From 2011 to 2017, Martinez-Diaz served as the Behavior Analyst Certification Board’s (BACB) liaison to the Association of Professional Behavior Analysts (APBA) and as a member of APBA’s Board of Directors. He was an officer and board member of the BACB from 2004 to 2011. In 2018, he received APBA’s Jerry Shook Award for his notable accomplishments in advancing and significantly supporting sound professional credentials in the practice of behavior analysis. Martinez-Diaz is also past president of the Florida Association of Behavior Analysis and received its Charles H. Cox Award for Outstanding Service and Advancement of Behavior Analysis in Florida in 2005.


Ann Bartuska

PhD Biology, '81
Vice President for Land, Water and Nature
Resources for the Future

Ann Bartuska is vice president for land, water and nature at Resources for the Future.

The daughter of a physician (mother) and engineer (father), the Philadelphia, Pennsylvania, native developed an early interest in science. Her interest in nature was piqued through neighborhood walks where her mom identified trees, plants and urban wildlife. These experiences led her to researching ecosystem processes in landscapes disturbed by coal mining.

Ann Bartuska smiling in front of full bookshelf

Bartuska says her interest in ecology began because it seemed to integrate so many different aspects of science, and it dealt with real-world problems, not just theory.

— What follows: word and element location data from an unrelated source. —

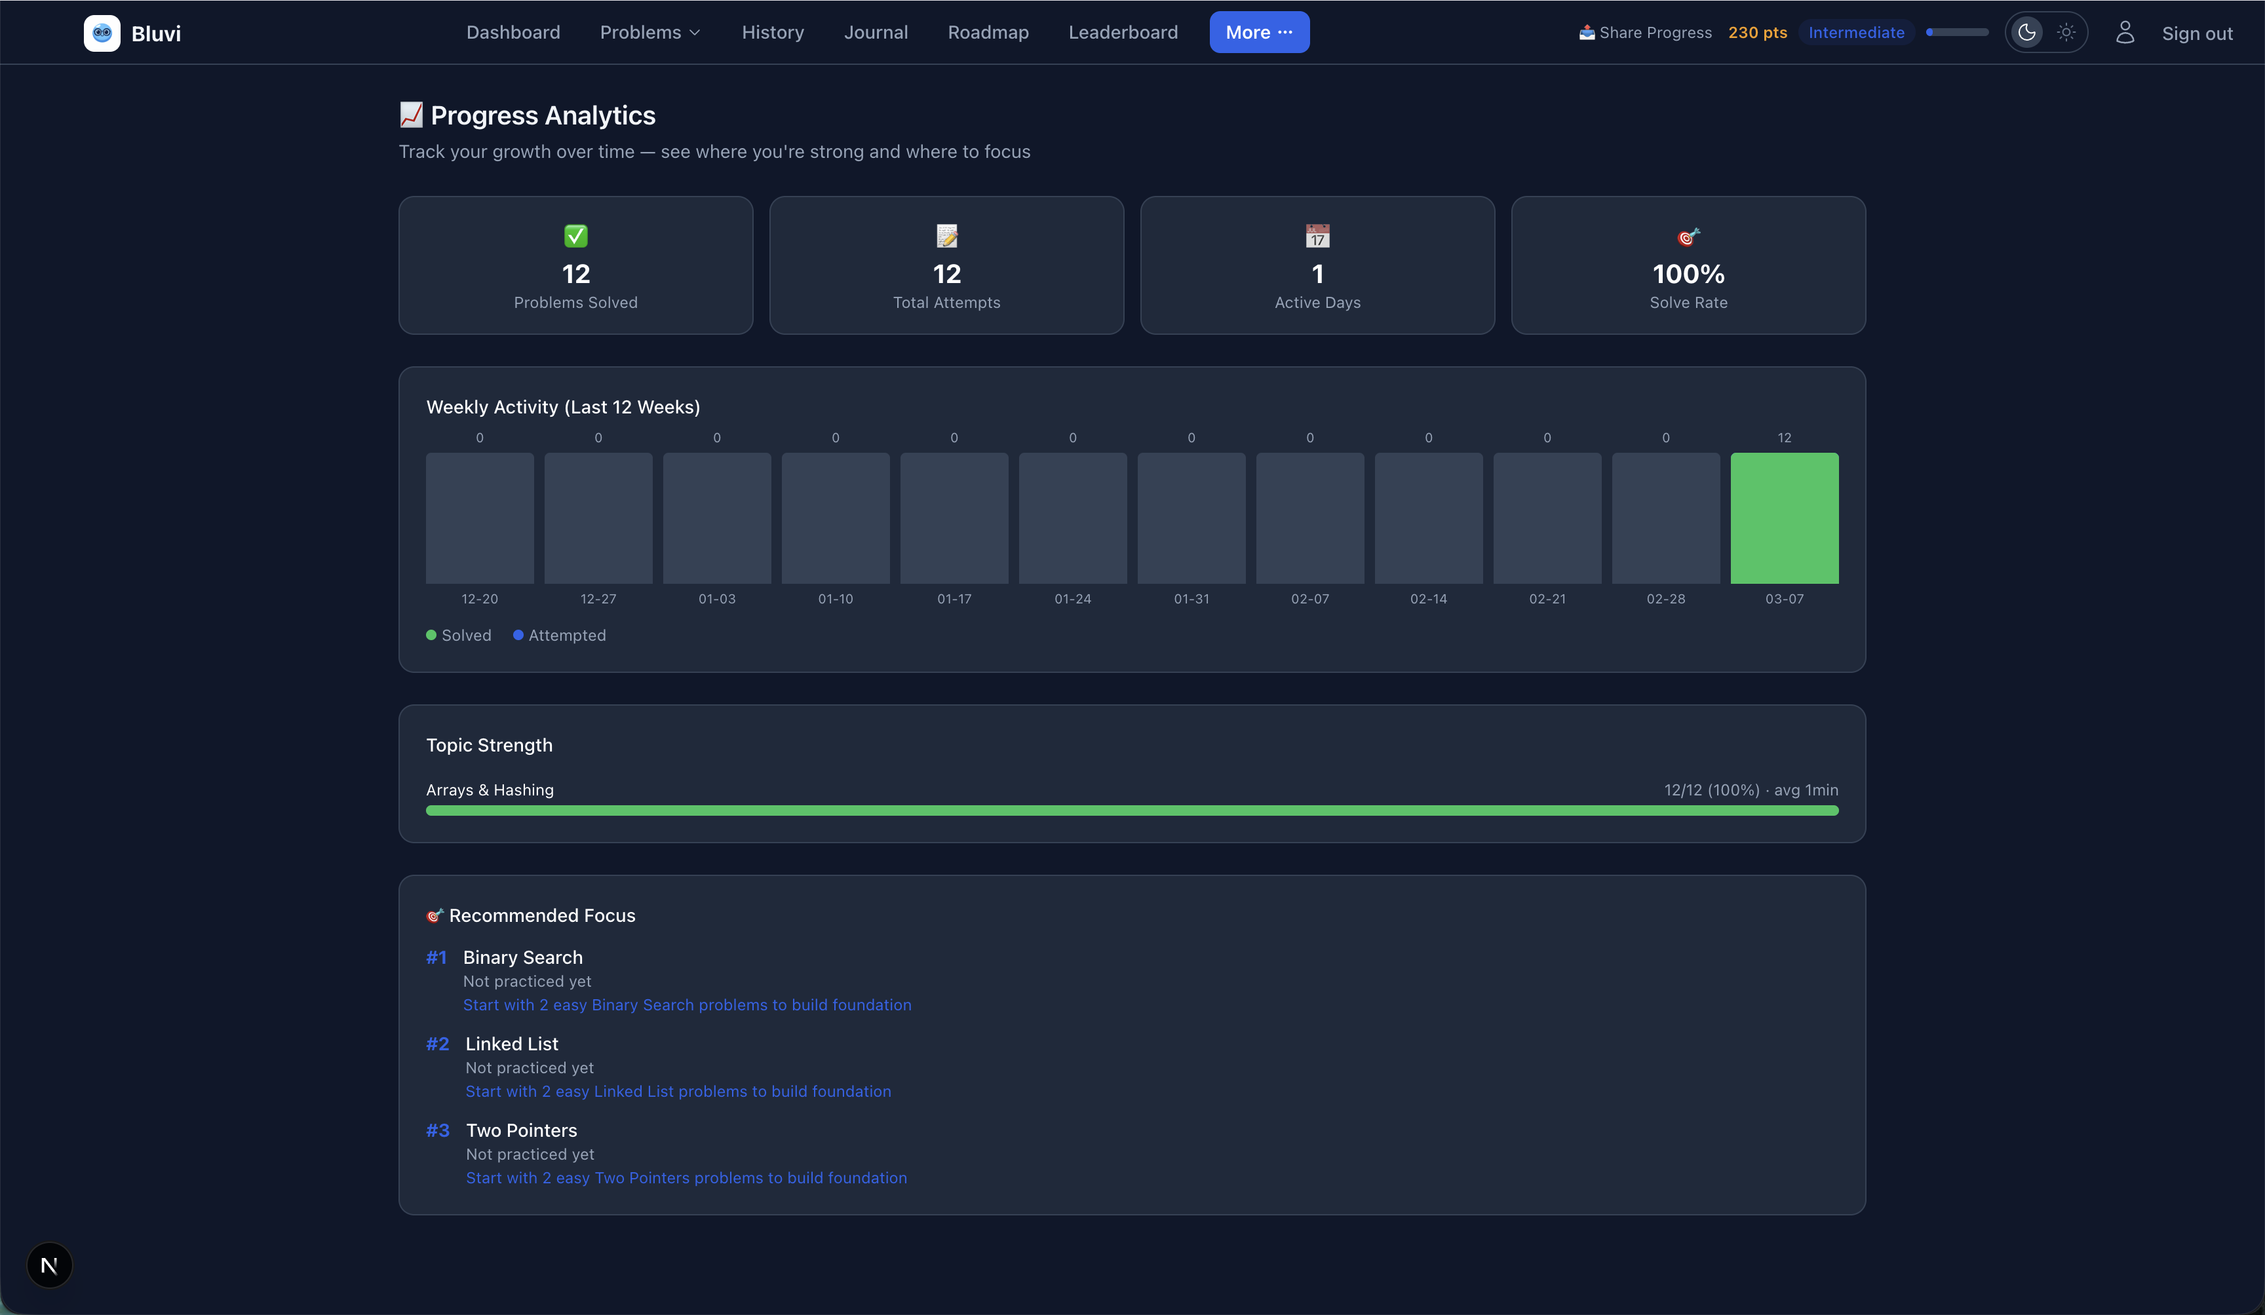The height and width of the screenshot is (1315, 2265).
Task: Toggle the Solved legend in Weekly Activity
Action: point(458,635)
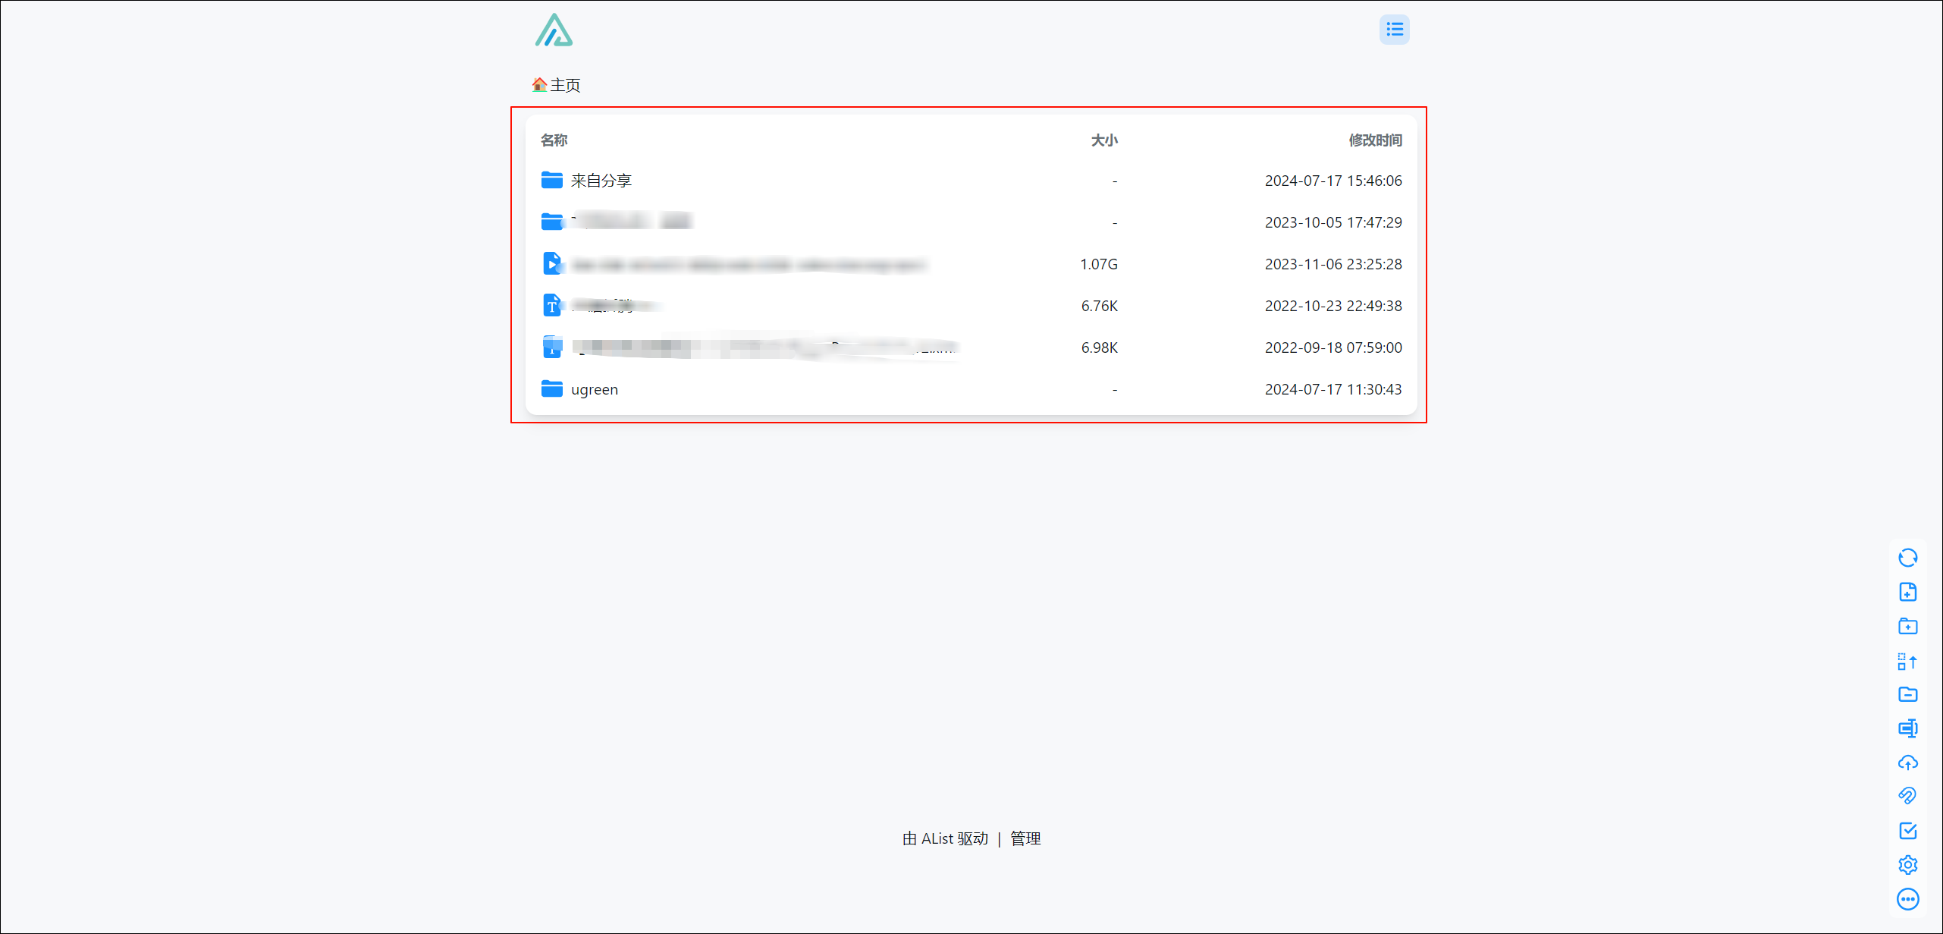Sort by 名称 column header
Image resolution: width=1943 pixels, height=934 pixels.
point(554,140)
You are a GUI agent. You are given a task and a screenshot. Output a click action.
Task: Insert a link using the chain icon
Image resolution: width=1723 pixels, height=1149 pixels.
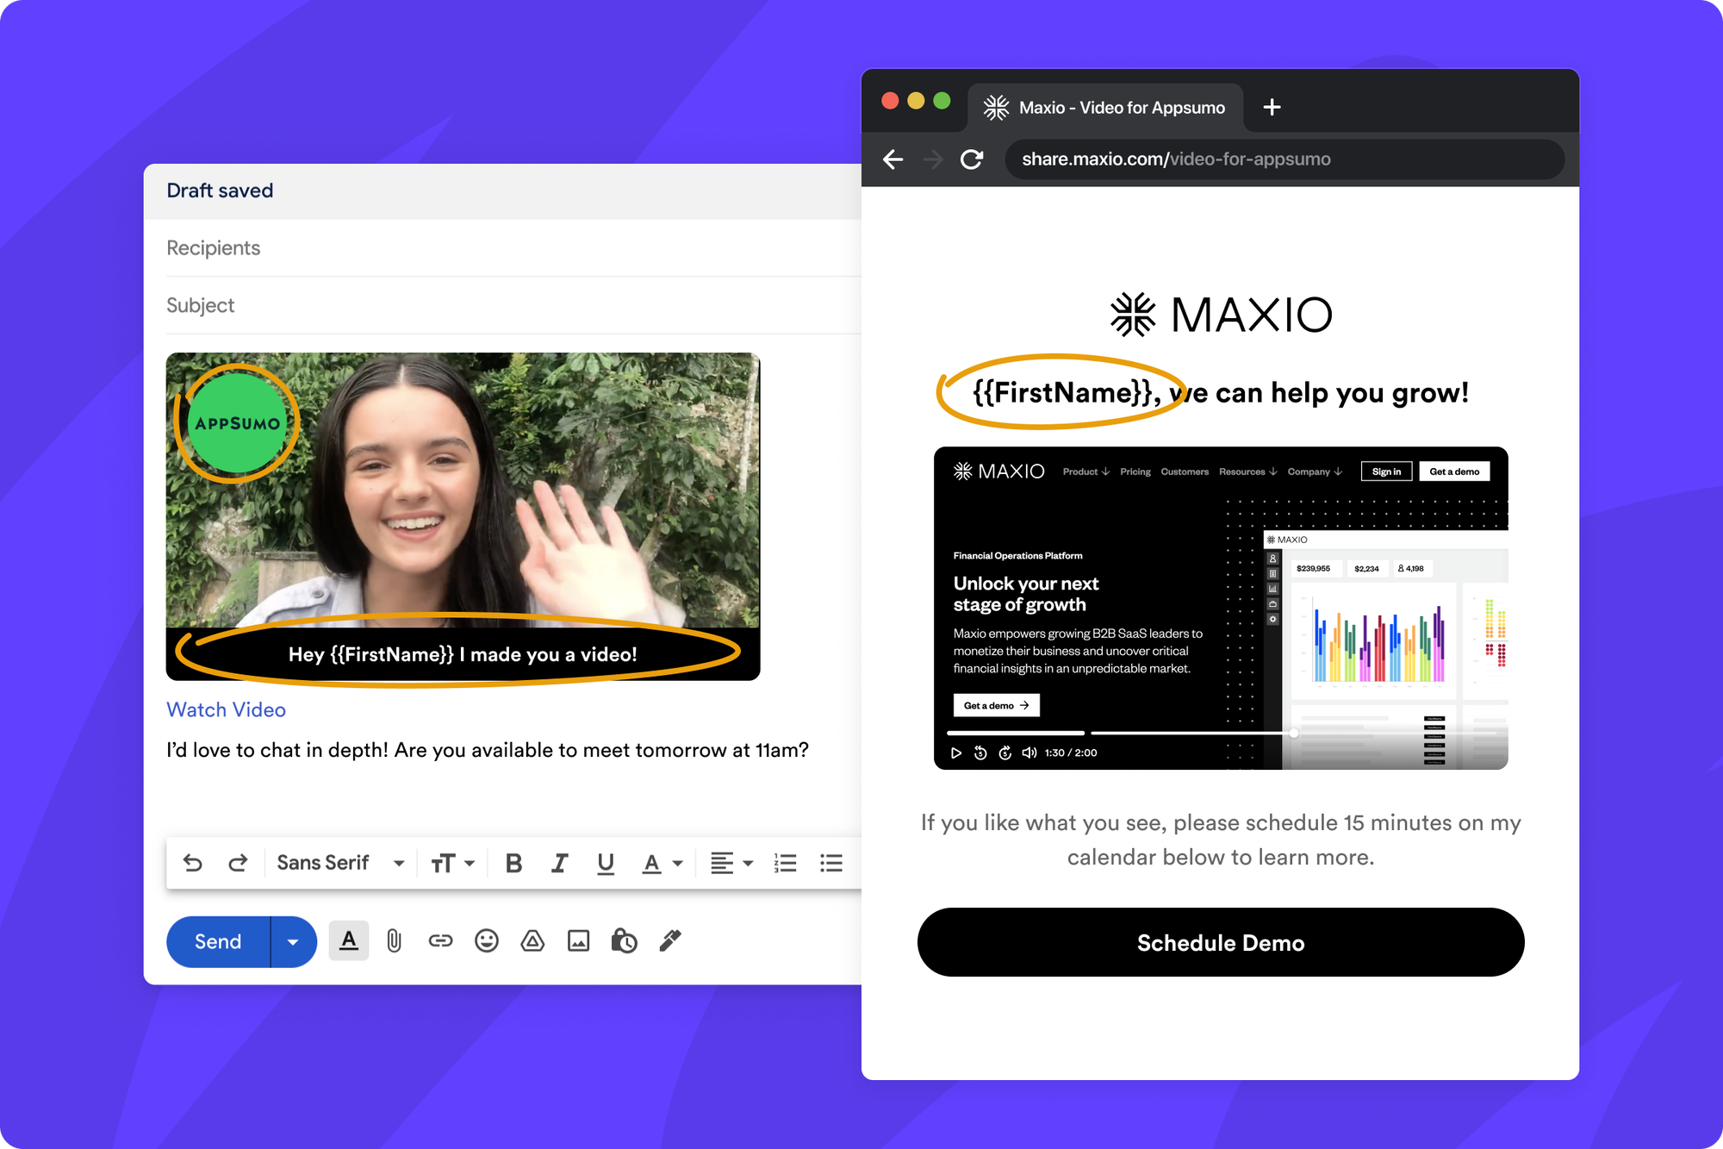440,940
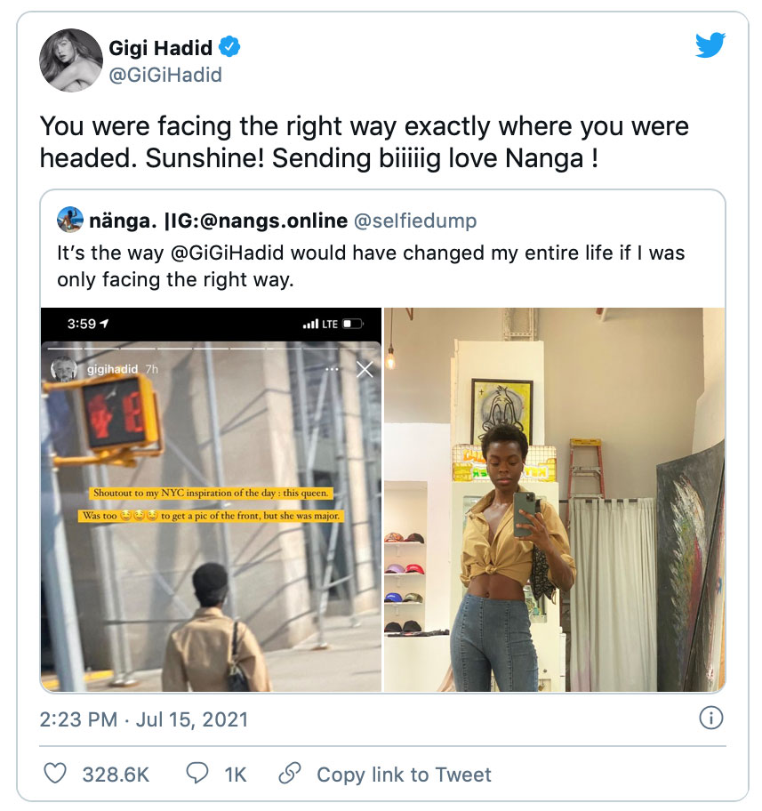Open the näng̈a quoted tweet avatar
This screenshot has width=762, height=811.
point(69,218)
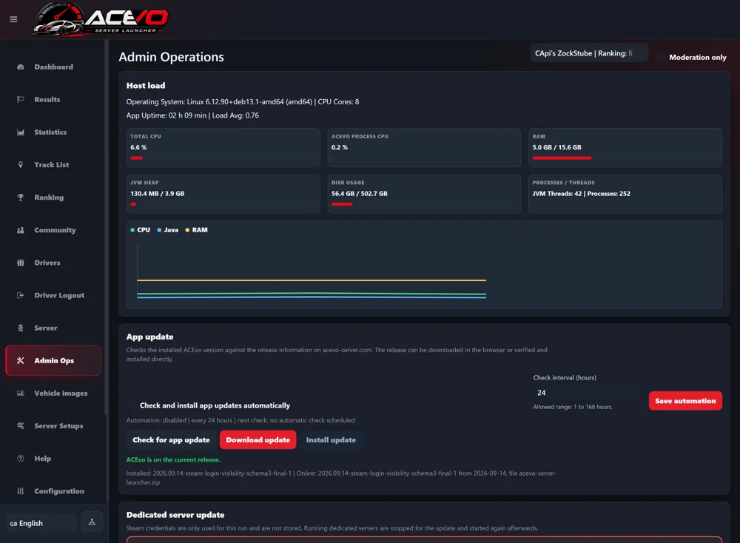This screenshot has width=740, height=543.
Task: Click the Dashboard gauge icon
Action: (x=20, y=67)

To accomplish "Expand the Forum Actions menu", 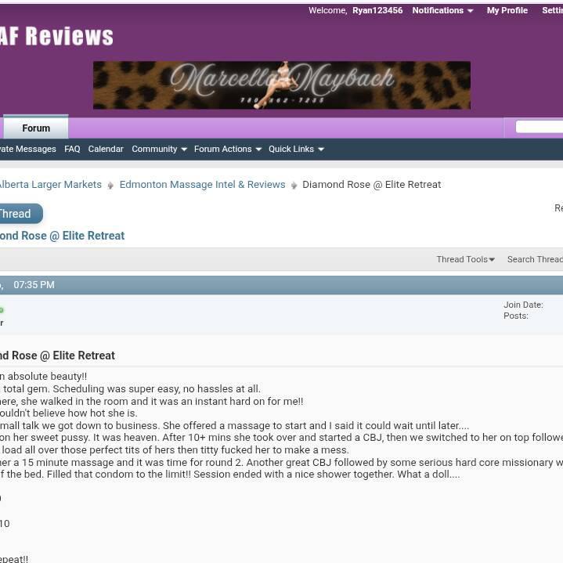I will click(x=227, y=149).
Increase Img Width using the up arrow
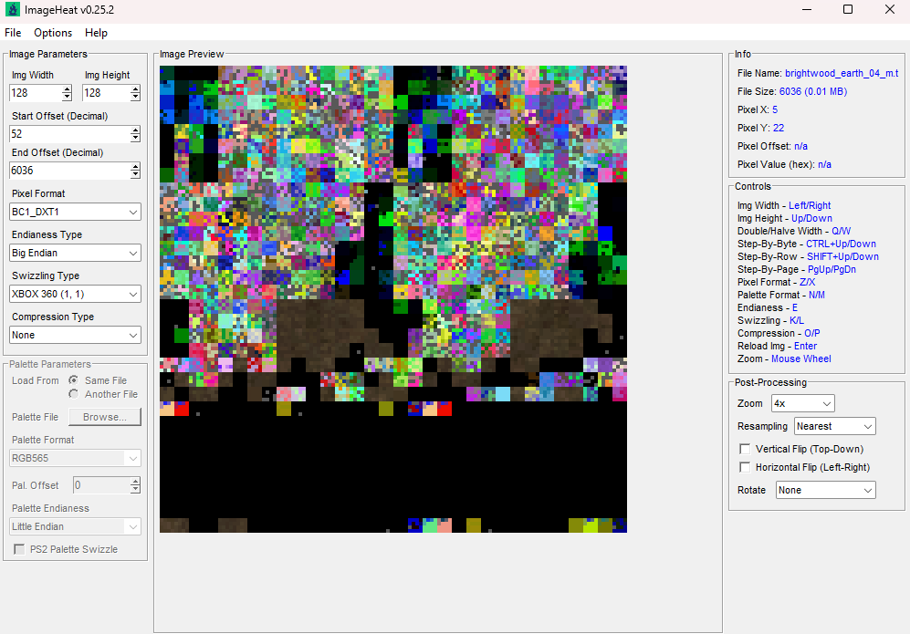Image resolution: width=910 pixels, height=634 pixels. [67, 89]
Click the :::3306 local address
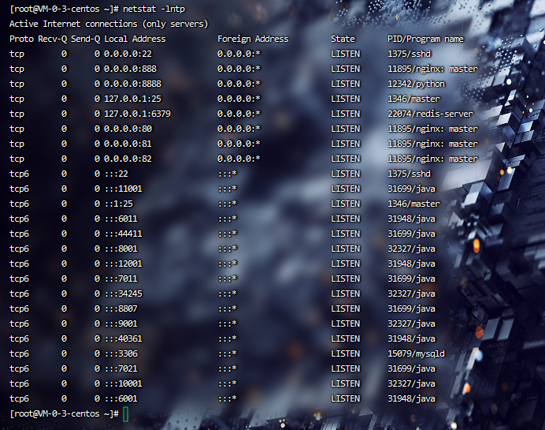This screenshot has width=545, height=430. click(x=122, y=354)
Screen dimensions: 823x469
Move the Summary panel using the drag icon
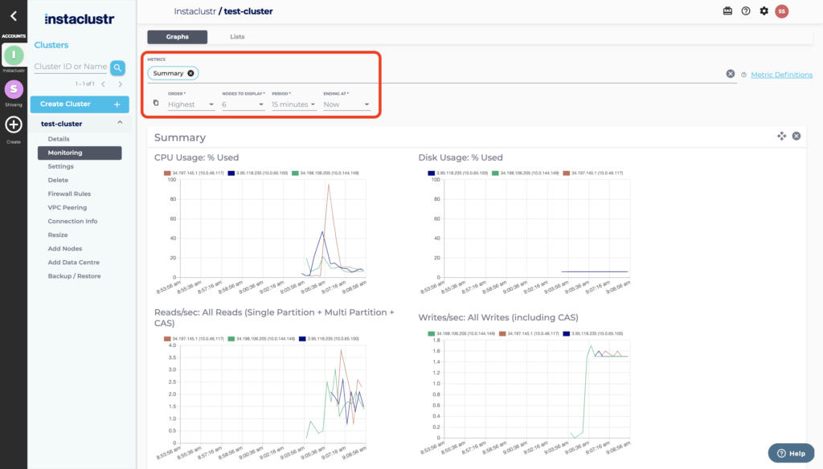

Her career took her to natural resource management positions, but she still fundamentally thinks of herself as an ecosystem ecologist.

Bartuska joined Resources for the Future in 2017 after serving as the U.S. Department of Agriculture’s deputy undersecretary for research, education and economics as well as chief scientist. Bartuska says this gave her a chance not only to influence natural resource, food and agriculture policy at a very high level but also to mentor several upcoming young people who have begun making successful careers.

Prior to joining the USDA, she held a host of leadership positions, including deputy chief for research and development at the U.S. Forest Service and executive director of The Nature Conservancy’s Invasive Species Initiative.

She has served many appointments, including to the advisory board of the National Science Foundation’s Long-Term Ecological Research Network and president of the Ecological Society of America. Bartuska was a member of the inaugural Multidisciplinary Expert Panel of the Intergovernmental Panel on Biodiversity and Ecosystem Services, chartered by the United Nations Environment program. She co-chaired the Science and Technology Roundtable for Sustainability of the National Academy of Sciences. Prior to leaving federal service, she was named chair of the Subcommittee on Global Change Research for the National Science and Technology Council and vice chair of the Civil Applications Committee, a classified position in which she works with the intelligence community in geospatial and remote sensing issues. She is currently co-chair of the National Academy of Sciences (NAS) standing committee on science communications and is a member of the NAS Board on Environmental Science and Toxicology.